The price of Bitcoin crashed to its lowest in nearly a month, falling from $52,000 to under $43,000 at one point.
An opposition politician said the fall caused one of Latin America’s poorest countries to lose $3m.
The rollout of bitcoin in El Salvador was far from what President Nayib Bukele would have envisaged when he began his bold experiment.
Platforms such as Apple and Huawei weren’t offering the government-backed digital wallet, known as Chivo, and servers had to be pulled offline after they couldn’t keep up with user registrations.

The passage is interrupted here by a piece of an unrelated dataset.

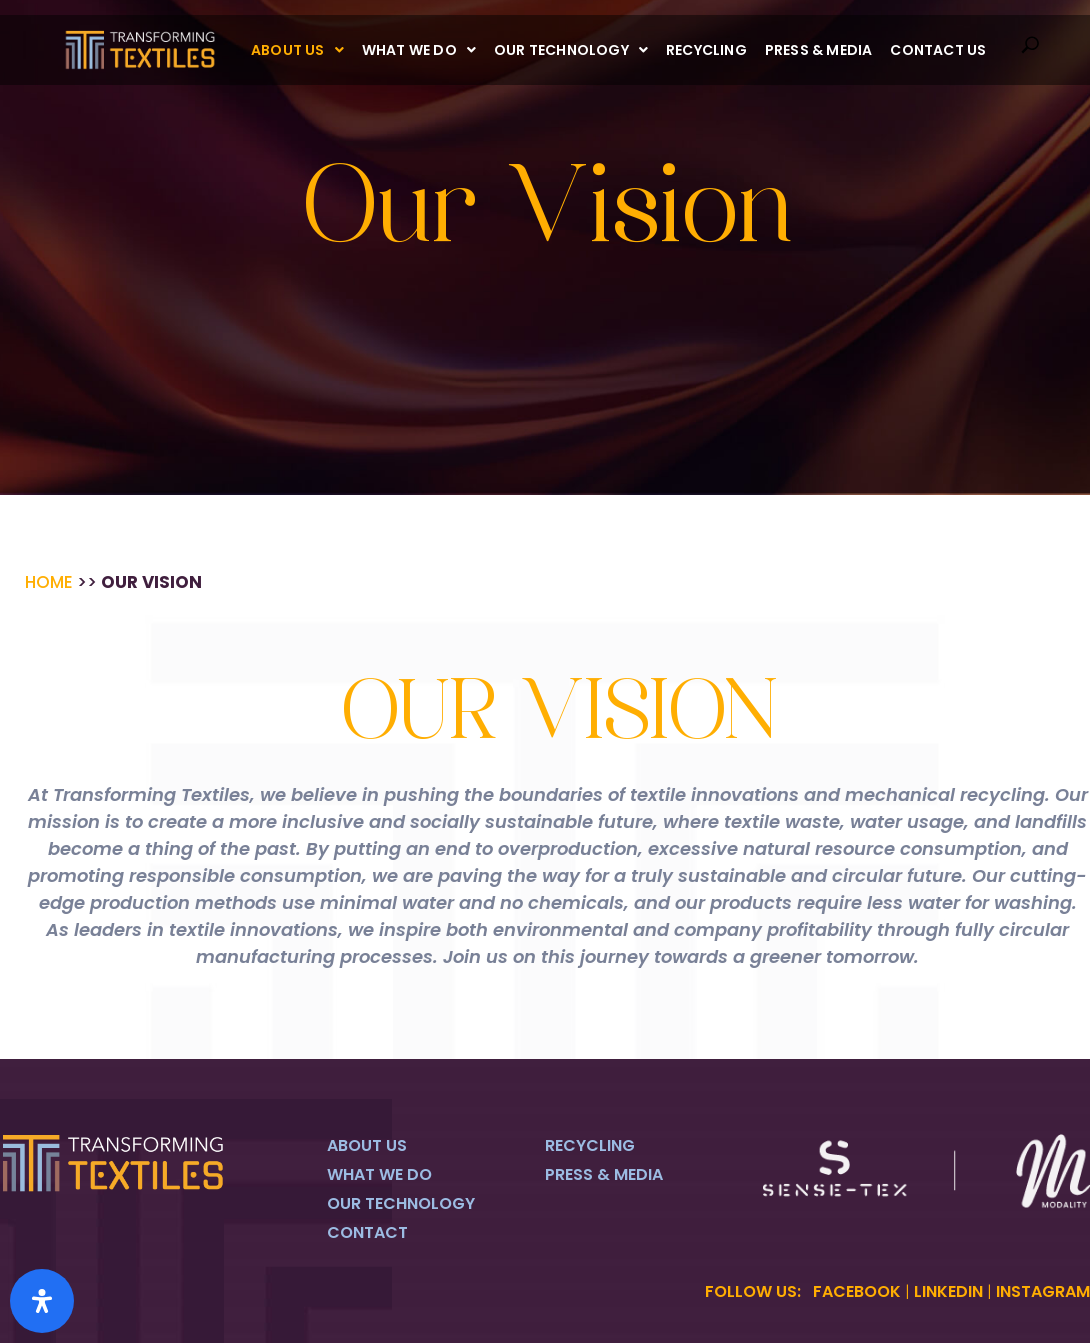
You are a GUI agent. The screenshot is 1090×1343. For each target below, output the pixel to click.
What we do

The government has even given Salvadorans $30 each of Bitcoin to encourage its adoption. It says bitcoin could save the country $400mn a year in transaction fees on funds sent from abroad.
However, using data from the World Bank and the government, the BBC calculates this to be closer to $170mn.
“We must break the paradigms of the past,” President Bukele tweeted. “El Salvador has the right to advance towards the first world.”
Ed Hernandez runs a family shop in San Salvador where customers buy essentials like rice, beans and cleaning products. He’s well and truly on board.
“During the pandemic, it will be nice not to use physical cash,” he told the BBC, adding that it protects him from customers paying with counterfeit notes.
What wasn’t good timing for El Salvador though was the tumble Bitcoin took on its first day as legal tender, falling 20% at one point.